Task requirements:
Put each line of the data below into a numbered list, omitting any blank lines.

--- Start ---

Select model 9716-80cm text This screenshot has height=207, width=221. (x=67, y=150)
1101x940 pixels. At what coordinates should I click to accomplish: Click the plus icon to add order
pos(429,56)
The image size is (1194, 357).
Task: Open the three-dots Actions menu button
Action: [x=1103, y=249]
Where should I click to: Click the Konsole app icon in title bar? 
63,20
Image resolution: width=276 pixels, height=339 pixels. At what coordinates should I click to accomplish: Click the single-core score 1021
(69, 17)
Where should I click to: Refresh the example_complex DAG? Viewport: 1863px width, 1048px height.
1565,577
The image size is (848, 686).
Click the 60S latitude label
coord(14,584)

--- End ---

Finished answer:
1. Select model 9716-80cm text This screenshot has height=207, width=221. (x=67, y=150)
2. 1101x940 pixels. At what coordinates should I click to accomplish: Click the plus icon to add order
3. pos(429,56)
4. The image size is (1194, 357).
5. Task: Open the three-dots Actions menu button
6. Action: [x=1103, y=249]
7. Where should I click to: Click the Konsole app icon in title bar? 
8. 63,20
9. Image resolution: width=276 pixels, height=339 pixels. At what coordinates should I click to accomplish: Click the single-core score 1021
10. (69, 17)
11. Where should I click to: Refresh the example_complex DAG? Viewport: 1863px width, 1048px height.
12. 1565,577
13. The image size is (848, 686).
14. Click the 60S latitude label
15. coord(14,584)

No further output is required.